Given request -> Duplicate the passage of the car forum thread that opens with the words containing "And give away" and closes with "Chevy Equinox sport???????".

Document extract ->

- - - - - - -

I think they need slotcar dudes designing cars for them.


----------



## Ligier Runner (Nov 29, 2004)

Anyone remember when they brought back the Nova? I think the Edsel sold better.


----------



## Grandcheapskate (Jan 5, 2006)

Ligier Runner said:


> Do I see a book in the future?
> 
> "Attract Women Cheaply - Confessions of a Crusty Old Grump"


 And give away all my secrets?

But, just for the HT crowd, I'll give away this little nugget - in addition to being cheap and grumpy, tell women you play with toy cars. They'll be all over you.

Joe


----------



## slotrod (May 21, 2007)

Excluding the Corvette, Can ya really name a wildly popular to die for car they have produced lately that appeals to the mainstream and is relatively affordable? Hey how about the great Chevy Equinox sport???????


----------



## AfxToo (Aug 29, 2003)

The Chevy Cobalt and identical Pontiac G5 is very popular in its market segment. Is it a to-die-for car? Probably not, but at least it addresses the affordability issue and when equipped with a supercharger, is relatively quick and handles pretty good. Other than the harsh riding Mustang GT there aren't a lot of cars that fit the price/performance profile of the late '60s muscle cars. Sure the new Challenger promises to deliver the muscle, but the price tells you it's aimed at those fifty-somethings who want to relive a bit of their past and don't mind paying a price that's going to be in the fifty-something stratosphere. 

If you are done throwing all your stones at Bill I feel safe saying that the only cars that I feel are currently catering to the cash strapped driving enthusiasts are ones coming from the far east that fall into the "tuner" category. If I was an under-30 year old looking for an affordable, fun, perky set of wheels I'd be looking at Scion, Honda, Mazda, and Suburu. At least they are trying to sell into a market that echoes what the American Musclecar tried to sell into instead of only catering to the big wallet midlife crisis crowd. The Mustang and Cobalt and perhaps the Caliber SRT (if it's ever released) are the only US branded cars that come close to targeting the same market as the tuner ready brands.

- - - - - - -

Information shown ->
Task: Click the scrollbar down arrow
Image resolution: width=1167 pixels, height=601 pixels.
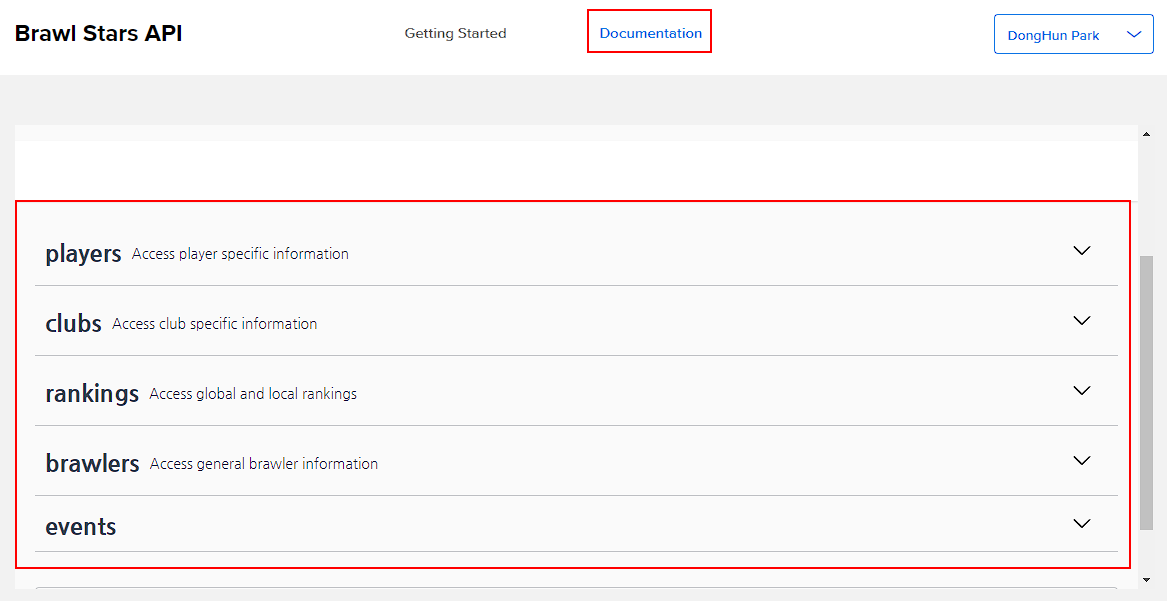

- - - - - - -

Solution ->
And give away all my secrets?

But, just for the HT crowd, I'll give away this little nugget - in addition to being cheap and grumpy, tell women you play with toy cars. They'll be all over you.

Joe


----------



## slotrod (May 21, 2007)

Excluding the Corvette, Can ya really name a wildly popular to die for car they have produced lately that appeals to the mainstream and is relatively affordable? Hey how about the great Chevy Equinox sport???????